5G is the focus of the world in recent years, which is characterized by high speed, large capacity and low delay. The wireless technologies have enabled the former two. However, the delay of 5G is related to the optical fiber network supporting the base stations. The high speed and wide connection of terminals exhausts the bandwidth of optical fiber communication and results in more delay. The optical fiber network is required to be upgraded and the focus is on metro network. Based on cost consideration, the current metro network is mainly based on CWDM and FOADM (fixed optical add/drop multiplexer) technologies. The DWDM and ROADM technologies for long haul network are expected to sink to metro network.

Structure of All Optical Network
In order to improve the efficiency and reduce the OPEX (operation expense) cost of the optical fiber network, the new generation of all optical network (AON) is required to be software defined network (SDN). The SDN network can be reconfigured based on software setting, exempting from manual operation. ROADM is the key equipment enabling SDN network, as shown in Fig.1. The ROADM-based AON includes three level of networks: long haul, metro and access network. The long haul network connects big cities and is usually constructed as a mesh network. The metro network usually employs fiber ring structure. As the telecom services become diverse and complicated, the metro network extends to be a multiple-ring network, including a core ring and many edge rings. The access network is fed by the metro rings and extends to the vicinity of the end users. The final links between the access network and the users include FTTx (to the business buildings, schools, homes, etc.) and wireless base stations.

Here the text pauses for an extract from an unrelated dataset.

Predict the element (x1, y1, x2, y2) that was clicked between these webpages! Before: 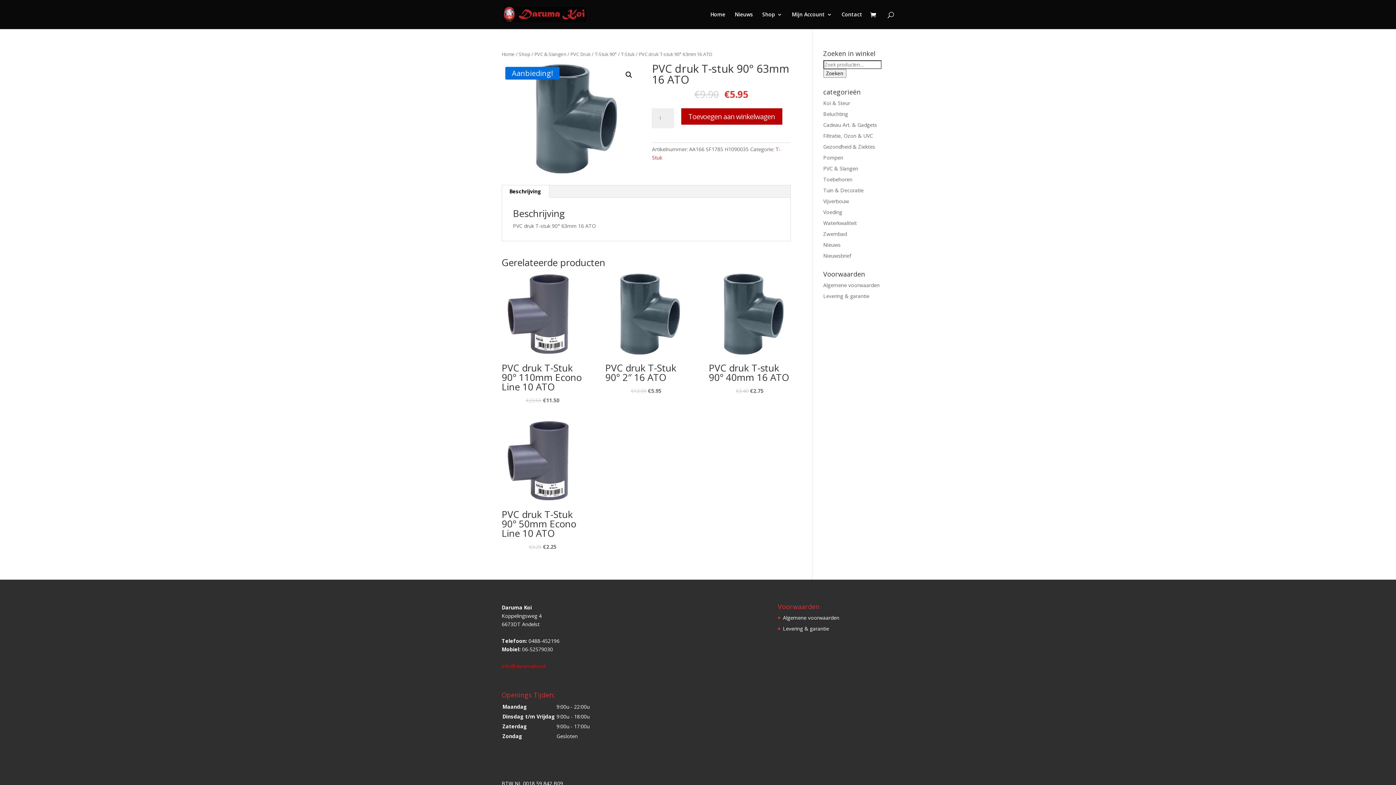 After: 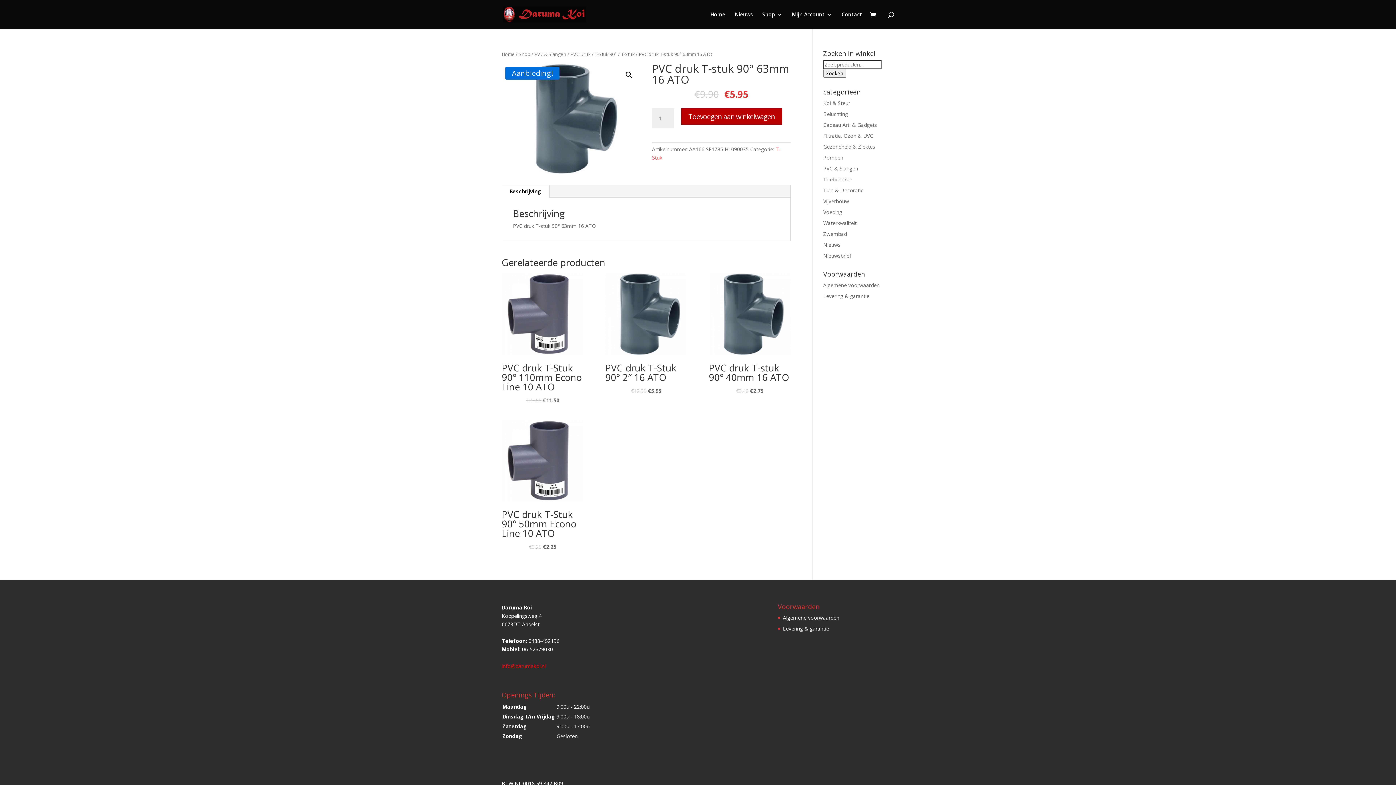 Action: bbox: (501, 185, 549, 197) label: Beschrijving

Fig.1 Structure of all optical network

What’s CDC-F ROADM?
A ROADM node has a network node interface (NNI) and a user network interface (UNI). The NNI interconnects DWDM signals from/to multiple directions. The DWDM signals are switched between different directions in wavelength granularity. The UNI downloads signals designated to the node and uploads signals from the node in wavelength granularity. In order to realize non-blocking switching and adding/dropping of wavelengths, the new generation of ROADM nodes are required to be colorless, directionless and contentionless (CDC ROADM).

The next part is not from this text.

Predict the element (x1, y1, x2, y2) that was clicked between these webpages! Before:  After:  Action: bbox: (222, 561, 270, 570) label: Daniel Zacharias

Considering an 8-dimentional (8D) ROADM node with 80-channel DWDM in each direction, the total wavelengths to be handled in the node is 8×80=640. However, the wavelengths to be added/dropped by the UNI of the node is usually less than 20% based on statics. Most of the wavelengths (more than 80%) are just switched by the NNI of the ROADM node. Thus 640×20%=128 add/drop ports are enough for the UNI. However, 20% reserve of add/drop ports requires each port to be versatile, which means that each add/drop port can add/drop different wavelengths from different directions (colorless and directionless) according to allocation by the control system. Meanwhile, the UNI needs to be capable to simultaneously drop the same wavelengths from different directions (contentionless).

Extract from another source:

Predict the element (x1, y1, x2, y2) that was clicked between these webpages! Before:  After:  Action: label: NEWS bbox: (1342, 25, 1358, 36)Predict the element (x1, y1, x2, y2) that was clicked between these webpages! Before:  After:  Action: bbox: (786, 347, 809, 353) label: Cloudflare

The signals transmitting in the optical fiber may have different bit rates. In high-speed transmission system, signals with different bit rates need different channel width due to the sideband originating from modulation. As shown in Fig.2, signals with bit rates of 100G, 400G and 1T need channel width of 50GHz, 75GHz and 150GHz, which is quite different from low-speed (≤25G) signals. Low-speed signals usually occupy channel width of 50GHz or 100GHz, depending on the design of DWDM system.

Fig.2 Channel width requirement for signal of different bit rate

In order to accommodate the coming high-speed transmission, the DWDM system need to provide super-channel function. The channel width should be flexible. It can be dynamically allocated as 50GHz, 75GHz, 100GHz,150GHz, etc., according to demand. Super-channel is a term for system designer. The module designer uses another term “flexgrid” for the same meaning.

A ROADM capable of colorless, directionless and contentionless functions is called CDC ROADM. It can be further defined as a CDC-F ROADM when flexgrid function is also supported.

The coming 5G application promotes the upgrading of AON. As the key part for AON, ROADM market is expected to increase rapidly, especially in metro network application.